LISTED ENTRIES:
☆ ☆ ☆ ☆ ☆ ☆ ☆

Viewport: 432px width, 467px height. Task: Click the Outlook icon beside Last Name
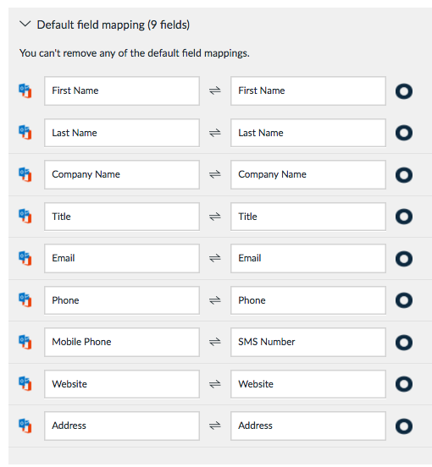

☆ ☆ ☆ ☆ ☆ ☆ ☆

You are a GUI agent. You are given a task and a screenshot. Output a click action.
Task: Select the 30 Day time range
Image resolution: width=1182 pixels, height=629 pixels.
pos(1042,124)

☆ ☆ ☆ ☆ ☆ ☆ ☆

THE EXERCISE: Rewrite the lines starting at the one that contains "You are a GUI" and ending with the one that contains "pos(1042,124)", with "Select" replaced by "Choose" and all other text left as it is.

FINISHED EXERCISE:
You are a GUI agent. You are given a task and a screenshot. Output a click action.
Task: Choose the 30 Day time range
Image resolution: width=1182 pixels, height=629 pixels.
pos(1042,124)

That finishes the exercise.